Waktu cepat berlalu… sungguh waktu cepat berlalu…

Itulah rentetan pernyataan ‘Sang Single Vokal’ ketika dirinya diundang sebagai bintang tamu dalam acara-acara talkshow, kuis, podcast, dan wawancara lainnya. Wajah dan suaranya acapkali menghiasi layar televisi dan YouTube. Lagu-lagunya kerap disukai, didengar dan dinyanyikan oleh orang banyak.

Terbayar sudah, ketika seseorang menanam apa yang ia tanam, di atas tanah berbenih kesungguhan yang terus disiram oleh air doa dan keberuntungan. Dunia Devia sudah berbeda. Dalam usia yang relatif muda, sepak terjangnya sungguh luar biasa. Mimpi dan harapannya untuk menjadi seorang Diva di bumi paris van java benar-benar terlaksana.

Kini pola pikir, gaya hidup, juga kepribadian Devia sudah berubah secara menyeluruh, seiring kondisi fisik dan penampilannya yang semakin beranjak dewasa. Jika dahulu, ia sering mengeluh, kini ia lebih sering bersyukur. Jika dahulu banyak orang yang meremehkan, sekarang banyak orang yang mengidolakan. Jika dahulu ia menangis karena keinginan sebatas angan, kini ia bahagia karena penuhnya semua kebutuhan.

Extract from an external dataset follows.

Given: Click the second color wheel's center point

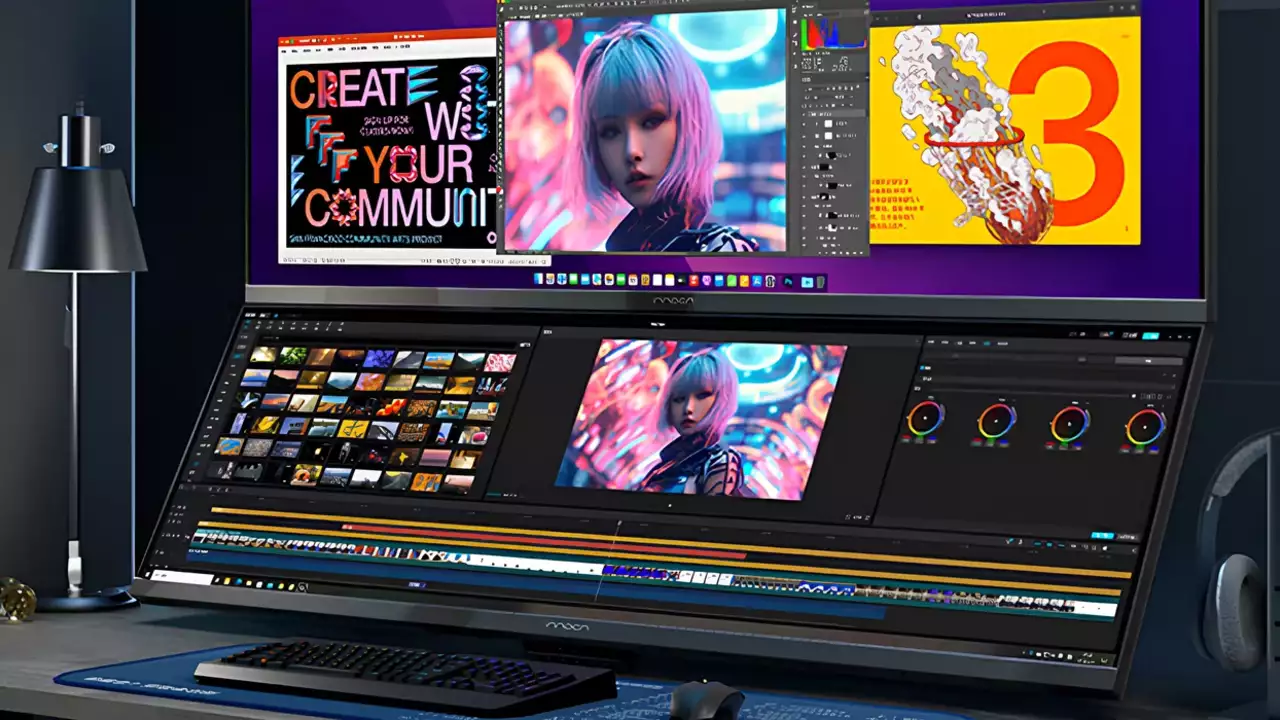Looking at the screenshot, I should pos(997,421).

Namun Devia tetaplah Devia. Menjadi terkenal dan disukai banyak orang tidak membuatnya tinggi hati dan melupakan semua yang pernah terjadi.

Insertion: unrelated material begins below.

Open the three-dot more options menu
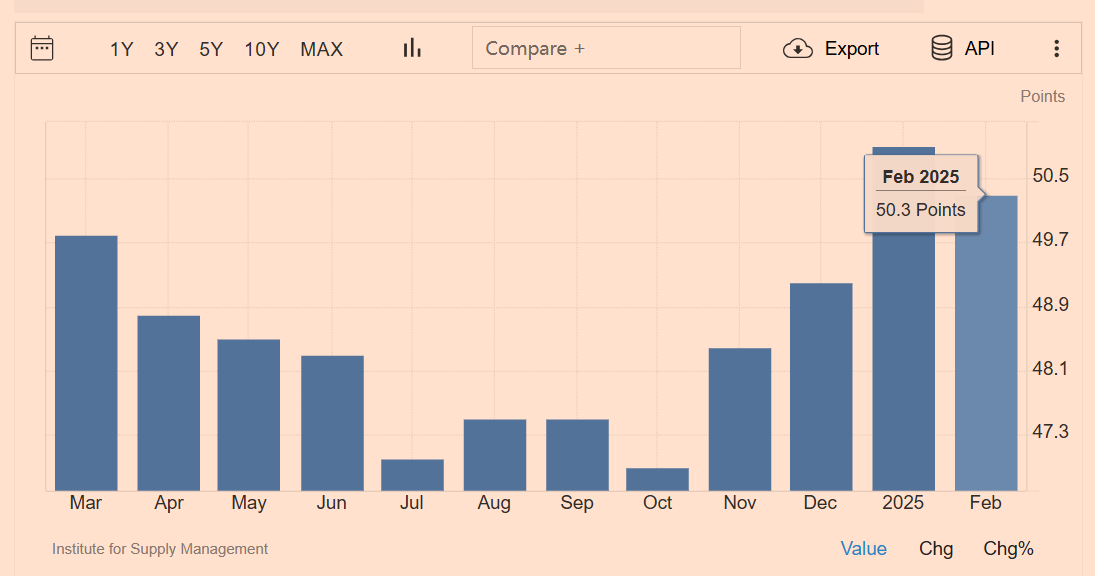Image resolution: width=1095 pixels, height=576 pixels. [x=1056, y=48]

Pada suatu ketika di sore hari yang cerah ceria, Devia berat hati ingin sekali berkunjung ke rumah Rensa.

“Metha… temenin gue yuk,” ujarnya pada seorang teman akrab yang berasal dari Jakarta, yang berprofesi sebagai seorang model papan atas. Saking akrabnya dengan Devia, ia sampai rela membeli sebuah rumah di Bandung, dekat tempat tinggal Devia.